In uno dei loro incontri «per i campi» trovano una casa bianca, abbandonata e isolata, e decidono che quello sarà il nido del loro amore, lontano dal pensiero del marito di lei e da una società giudicante. Nella realizzazione concreta dei loro sentimenti attraverso la scoperta della casetta bianca, la donna si accorge della dimensione onirica del momento con un’osservazione che è sia l’apice del loro amore che l’inizio della fine: «[c]ome si deve star bene, qui, così lontano dalla vita, così vicini al Sogno!».

L’idillio nella casa tra i campi dura tre mesi e si interrompe improvvisamente, senza alcun segno premonitore: il marito vuole che la moglie si trasferisca da lui, in India. «Dopo un lungo sogno, ecco il ridestarsi amaro… No, no, meglio continuare il sogno, meglio non ridestarsi più, mai...»: è la fine. Il sogno è terminato, ma il risveglio è troppo traumatico per la donna, che annuncia il ritorno al suo paese d’origine e il conseguente abbandono del marito e del protagonista-narratore. Il rifiuto dell’amore e della vita nella realtà la porterà alla morte prematura di meningite.

Passano cinque anni e il protagonista-narratore incontra l’amica a cui scrive dall’inizio del racconto: è la donna di cui vorrebbe innamorarsi, poiché gli ricorda l’altra: si conoscono infatti nella stessa villa; le due hanno gli stessi riccioli biondi; anche lei è sposata e anche suo marito è lontano, impegnato in una missione diplomatica. Il protagonista-narratore si sente pervadere di nuovo dall’amore e crede di poter sognare ancora una volta. Quando però invita la nuova amante in quella stessa casetta bianca tra i campi, sperando di rivedere in lei l’altra, egli si accorge che è sveglio e il sogno è ormai infranto: in realtà, l’altra è la nuova donna e in lei non potrà mai ritrovare l’amore del passato.

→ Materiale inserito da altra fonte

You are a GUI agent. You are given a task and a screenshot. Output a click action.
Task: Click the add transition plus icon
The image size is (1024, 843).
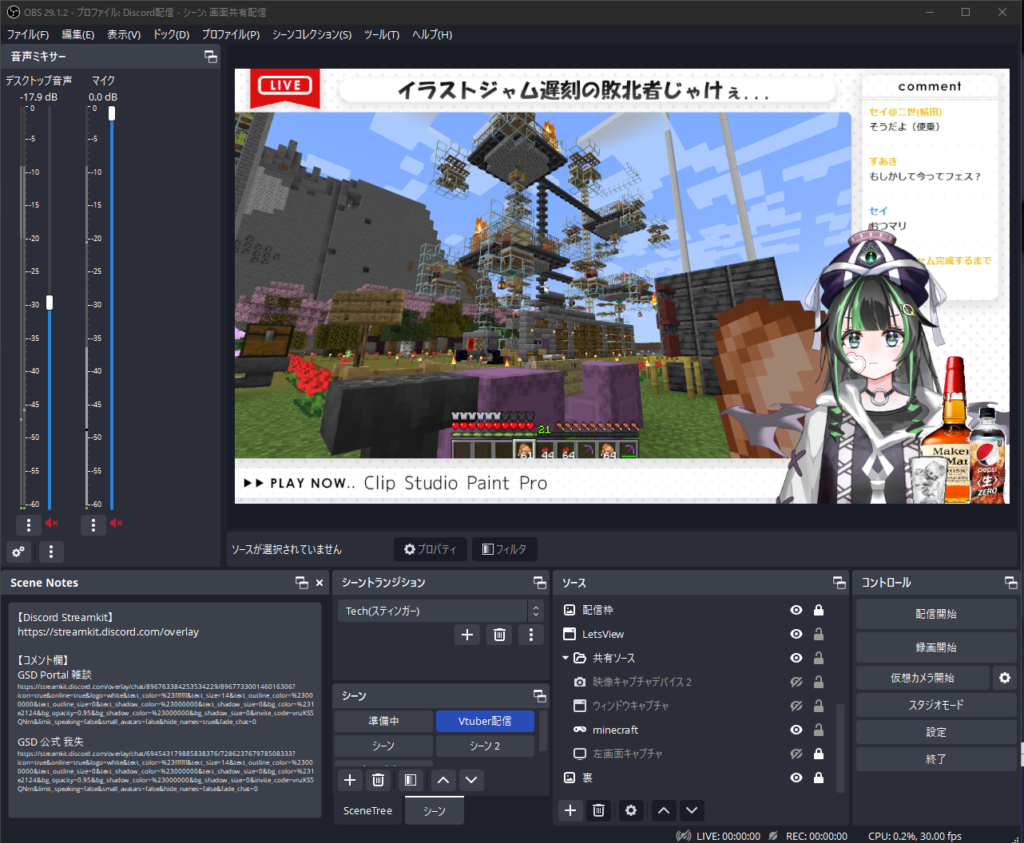[467, 633]

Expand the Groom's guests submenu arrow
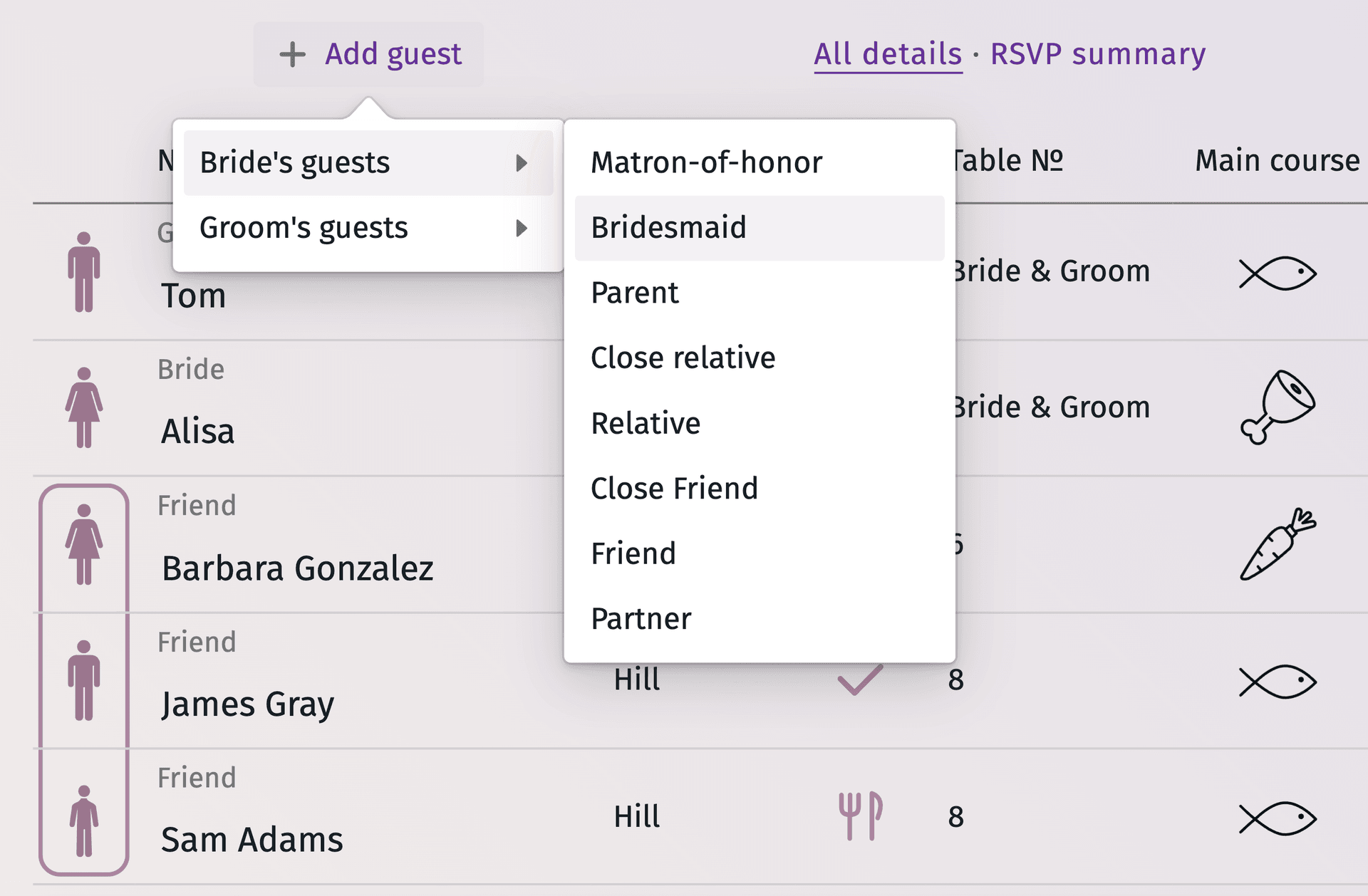522,228
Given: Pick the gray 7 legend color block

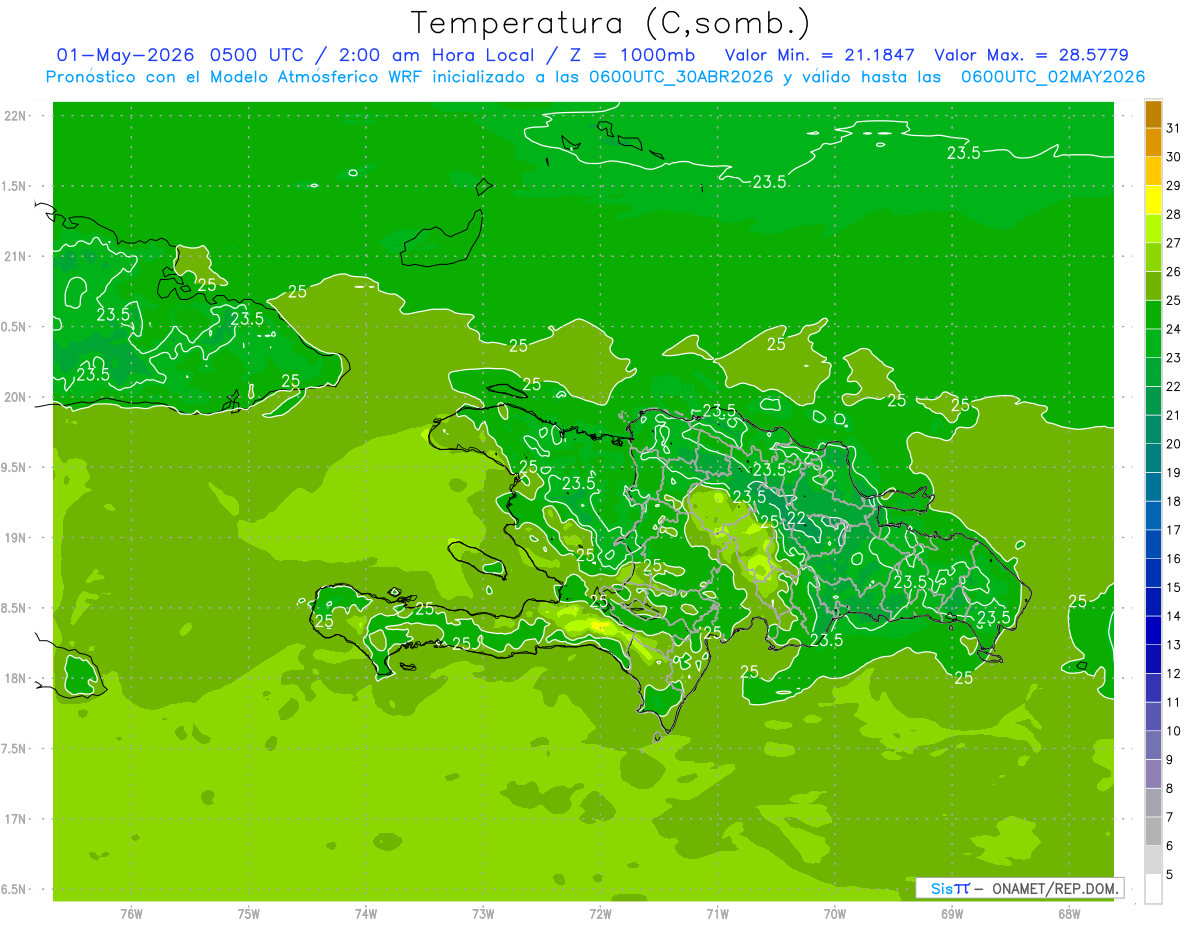Looking at the screenshot, I should (x=1153, y=803).
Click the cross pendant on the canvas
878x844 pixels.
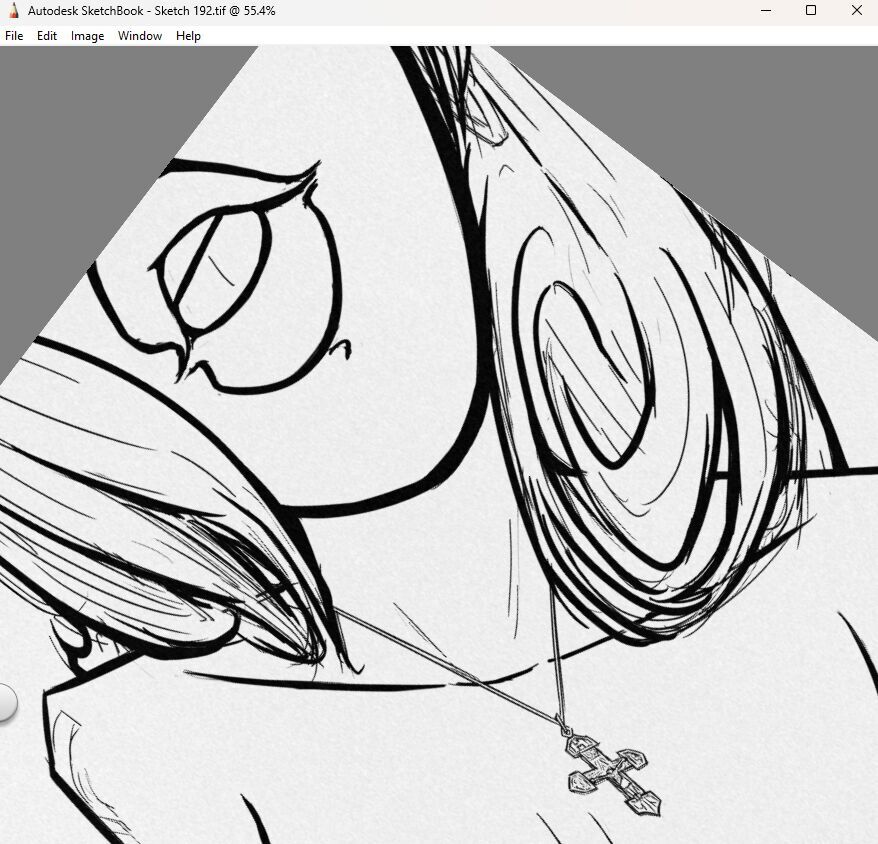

No, io non posso avere le vostre carezze, io non posso ospitarvi, qui, nella casetta, per ritessere una trama infranta. Siete voi, forse, l’“altra”? È in voi l’anima di lei? Bacerei io, nella vostra, la bocca della morta? No, voi non siete quella; voi siete sottile, com’essa, e com’essa pensosa, e la vostra chioma ha riccioli luminosi come quello che è la mia reliquia più sacra; ma voi siete – ah, la dolorosa parola! – un’altra.

Il risveglio dal sogno è assoluto e coincide con la morte. L’amore rimarrà per sempre irraggiungibile, poiché «[t]utto ciò è morto, come lei». Nasce nel protagonista-narratore e nel lettore la nostalgia, il bagliore accecante di quell’amore onirico e idilliaco del quadro di Previati che, nel racconto, l’uomo non potrà più vedere né provare.

Gli aspetti simbolici della scapigliatura permettono di cogliere la sperimentazione che artisti e letterati adottavano per rendere la loro arte innovativa. È una sperimentazione che consente anche di poter adottare un’interpretazione libera e in continua evoluzione, proprio come quella proposta finora: si possono infatti scoprire sfumature nuove nell’osservazione continua e nell’analisi di tutte le opere scapigliate.

Yuksel Degabriel

Per una lettura più ampia del tema scapigliato e di Daniele Oberto Marrama si veda l’articolo di Y. Degabriel, La scapigliatura riscoperta, in «La ricerca», Loescher Editore, agosto 2023.